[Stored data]
+ + +
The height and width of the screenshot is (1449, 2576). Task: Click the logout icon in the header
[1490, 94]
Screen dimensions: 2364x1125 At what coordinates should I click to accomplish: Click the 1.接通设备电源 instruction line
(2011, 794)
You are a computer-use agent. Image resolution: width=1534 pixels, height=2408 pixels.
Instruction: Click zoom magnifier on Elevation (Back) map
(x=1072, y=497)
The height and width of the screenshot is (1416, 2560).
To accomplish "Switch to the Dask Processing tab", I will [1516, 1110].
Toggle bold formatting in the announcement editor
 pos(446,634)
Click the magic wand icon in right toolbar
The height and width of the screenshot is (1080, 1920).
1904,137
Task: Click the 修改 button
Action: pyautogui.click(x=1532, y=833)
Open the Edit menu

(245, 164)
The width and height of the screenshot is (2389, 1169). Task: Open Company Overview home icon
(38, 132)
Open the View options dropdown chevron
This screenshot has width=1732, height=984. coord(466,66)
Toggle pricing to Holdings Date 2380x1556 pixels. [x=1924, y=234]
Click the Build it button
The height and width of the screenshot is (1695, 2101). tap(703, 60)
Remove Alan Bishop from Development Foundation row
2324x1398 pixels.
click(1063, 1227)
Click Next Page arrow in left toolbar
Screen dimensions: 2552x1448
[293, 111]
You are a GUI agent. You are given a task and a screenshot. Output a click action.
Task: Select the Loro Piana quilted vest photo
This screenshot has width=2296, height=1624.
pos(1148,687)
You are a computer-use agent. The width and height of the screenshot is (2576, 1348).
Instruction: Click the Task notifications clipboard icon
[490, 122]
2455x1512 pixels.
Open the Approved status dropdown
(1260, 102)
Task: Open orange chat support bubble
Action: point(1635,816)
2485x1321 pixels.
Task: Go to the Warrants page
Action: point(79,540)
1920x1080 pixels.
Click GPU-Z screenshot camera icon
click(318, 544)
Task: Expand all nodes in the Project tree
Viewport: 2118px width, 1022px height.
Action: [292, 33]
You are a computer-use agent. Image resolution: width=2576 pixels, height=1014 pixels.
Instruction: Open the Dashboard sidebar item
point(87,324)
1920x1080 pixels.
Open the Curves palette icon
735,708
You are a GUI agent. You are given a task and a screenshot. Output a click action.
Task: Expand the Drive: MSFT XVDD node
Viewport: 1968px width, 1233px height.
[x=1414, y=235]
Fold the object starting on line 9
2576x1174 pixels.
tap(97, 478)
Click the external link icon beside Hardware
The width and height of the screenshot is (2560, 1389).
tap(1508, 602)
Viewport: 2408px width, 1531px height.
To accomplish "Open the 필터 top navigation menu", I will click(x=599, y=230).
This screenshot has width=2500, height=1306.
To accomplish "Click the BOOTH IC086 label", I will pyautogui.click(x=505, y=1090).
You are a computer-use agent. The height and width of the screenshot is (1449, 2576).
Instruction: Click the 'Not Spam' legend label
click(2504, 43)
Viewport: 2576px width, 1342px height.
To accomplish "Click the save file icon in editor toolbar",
+ + +
What is needed: Restate the records above in full, keeping each line exactly as it stands.

Solution for this problem:
The height and width of the screenshot is (1449, 2576). Task: Click the logout icon in the header
[1490, 94]
Screen dimensions: 2364x1125 At what coordinates should I click to accomplish: Click the 1.接通设备电源 instruction line
(2011, 794)
You are a computer-use agent. Image resolution: width=1534 pixels, height=2408 pixels.
Instruction: Click zoom magnifier on Elevation (Back) map
(x=1072, y=497)
The height and width of the screenshot is (1416, 2560).
To accomplish "Switch to the Dask Processing tab", I will [1516, 1110].
Toggle bold formatting in the announcement editor
 pos(446,634)
Click the magic wand icon in right toolbar
The height and width of the screenshot is (1080, 1920).
1904,137
Task: Click the 修改 button
Action: pyautogui.click(x=1532, y=833)
Open the Edit menu

(245, 164)
The width and height of the screenshot is (2389, 1169). Task: Open Company Overview home icon
(38, 132)
Open the View options dropdown chevron
This screenshot has width=1732, height=984. coord(466,66)
Toggle pricing to Holdings Date 2380x1556 pixels. [x=1924, y=234]
Click the Build it button
The height and width of the screenshot is (1695, 2101). tap(703, 60)
Remove Alan Bishop from Development Foundation row
2324x1398 pixels.
click(1063, 1227)
Click Next Page arrow in left toolbar
Screen dimensions: 2552x1448
[293, 111]
You are a GUI agent. You are given a task and a screenshot. Output a click action.
Task: Select the Loro Piana quilted vest photo
This screenshot has width=2296, height=1624.
pos(1148,687)
You are a computer-use agent. The width and height of the screenshot is (2576, 1348).
Instruction: Click the Task notifications clipboard icon
[490, 122]
2455x1512 pixels.
Open the Approved status dropdown
(1260, 102)
Task: Open orange chat support bubble
Action: point(1635,816)
2485x1321 pixels.
Task: Go to the Warrants page
Action: point(79,540)
1920x1080 pixels.
Click GPU-Z screenshot camera icon
click(318, 544)
Task: Expand all nodes in the Project tree
Viewport: 2118px width, 1022px height.
Action: [292, 33]
You are a computer-use agent. Image resolution: width=2576 pixels, height=1014 pixels.
Instruction: Open the Dashboard sidebar item
point(87,324)
1920x1080 pixels.
Open the Curves palette icon
735,708
You are a GUI agent. You are given a task and a screenshot. Output a click action.
Task: Expand the Drive: MSFT XVDD node
Viewport: 1968px width, 1233px height.
[x=1414, y=235]
Fold the object starting on line 9
2576x1174 pixels.
tap(97, 478)
Click the external link icon beside Hardware
The width and height of the screenshot is (2560, 1389).
tap(1508, 602)
Viewport: 2408px width, 1531px height.
To accomplish "Open the 필터 top navigation menu", I will click(x=599, y=230).
This screenshot has width=2500, height=1306.
To accomplish "Click the BOOTH IC086 label", I will pyautogui.click(x=505, y=1090).
You are a computer-use agent. The height and width of the screenshot is (1449, 2576).
Instruction: Click the 'Not Spam' legend label
click(2504, 43)
Viewport: 2576px width, 1342px height.
To accomplish "Click the save file icon in editor toolbar",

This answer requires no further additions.